You can hear Ely singing background vocals (in Spanish!) on the Clash’s 1982 hit “Should I Stay or Should I Go.” To him, it’s easy to understand why the British rockers felt a kinship with Holly’s music, which often roiled with the kind of raw energy that belied the singer’s mild-mannered image.

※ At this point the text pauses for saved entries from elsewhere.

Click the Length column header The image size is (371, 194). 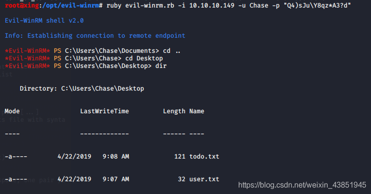(174, 111)
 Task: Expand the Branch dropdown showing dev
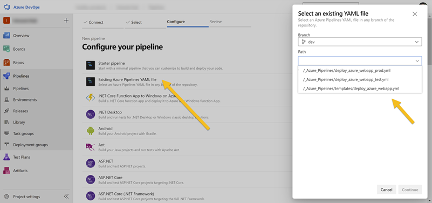[360, 42]
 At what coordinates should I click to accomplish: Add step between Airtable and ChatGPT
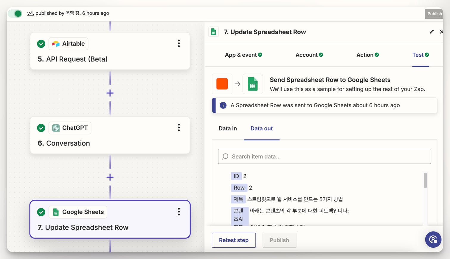coord(110,93)
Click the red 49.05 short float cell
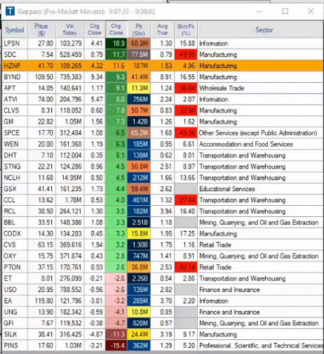 click(186, 55)
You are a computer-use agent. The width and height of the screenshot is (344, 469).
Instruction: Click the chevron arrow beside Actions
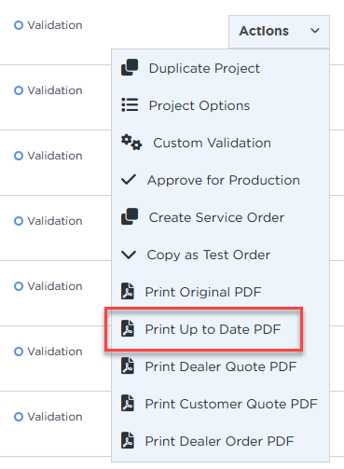(315, 31)
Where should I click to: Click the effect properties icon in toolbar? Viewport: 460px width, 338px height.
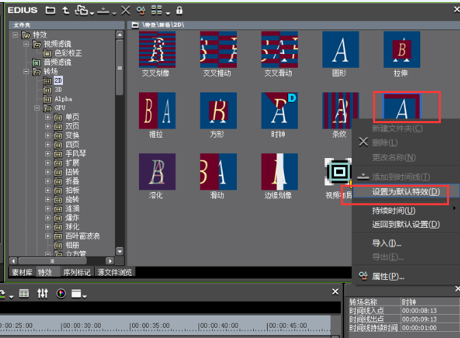tap(141, 10)
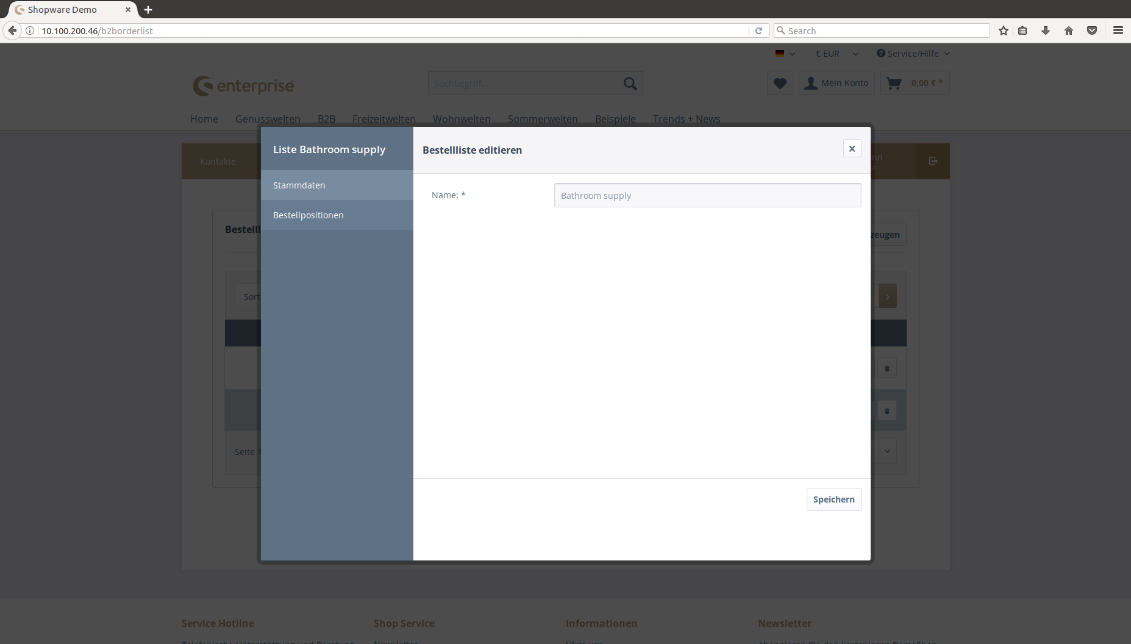
Task: Open the browser downloads arrow icon
Action: pos(1046,30)
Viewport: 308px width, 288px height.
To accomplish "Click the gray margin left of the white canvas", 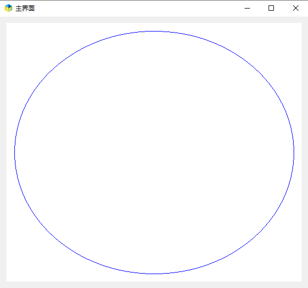I will coord(3,152).
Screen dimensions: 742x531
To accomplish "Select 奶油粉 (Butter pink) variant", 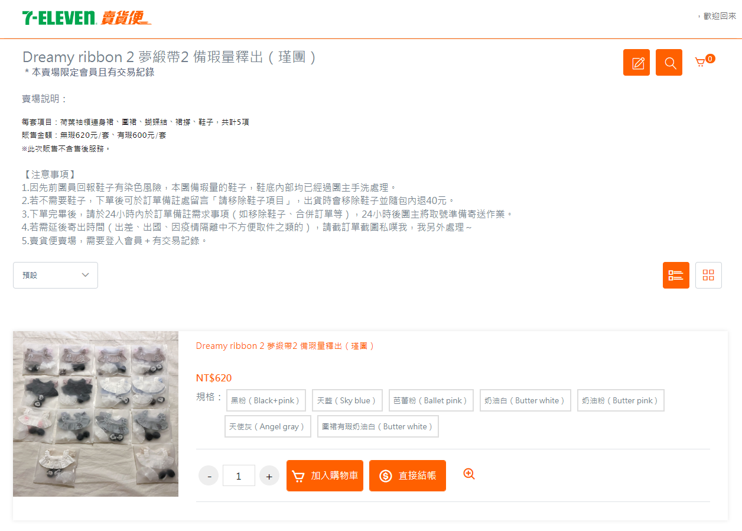I will click(621, 400).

That 1988 TV tribute to Holly features an incredible clip of the Crickets appearing on the Arthur Murray Dance Party program, as a couple of dozen clean-cut girls clad in their finest prom-like dresses can’t quite keep their shoulders from shimmying as the band destroys “Peggy Sue”; Holly especially looks like he’s an eyelash or two from crawling out of his skin.

“You listen to ‘Rave On’ or ‘Not Fade Away’ or any of those songs, and they are, for 1957, they’re pretty radical,” says Ely, who named his daughter Maria Elena after Holly's widow. “They definitely stirred up the teenage crowd, and encouraged people to take over their generation, so he was definitely a hell-raiser.”

However, Ely says he thinks that, at the time of his death, Holly was well on his way to becoming a successful pop crooner like Frank Sinatra, pointing to the sophisticated arrangements of the songs Holly recorded shortly before he died, while he was estranged from the Crickets, among them “True Love Ways” and “Raining In My Heart.” We may never know how that twist would have played out in the long term — the other members of the Crickets were attempting to convince Holly to rejoin the band, but couldn’t reach him on the road — but in the space of not even two years (“That’ll Be the Day,” Holly’s breakout, was released in May 1957), this country boy from Lubbock gifted the world a remarkable number of songs that are still unlikely to fade away anytime soon.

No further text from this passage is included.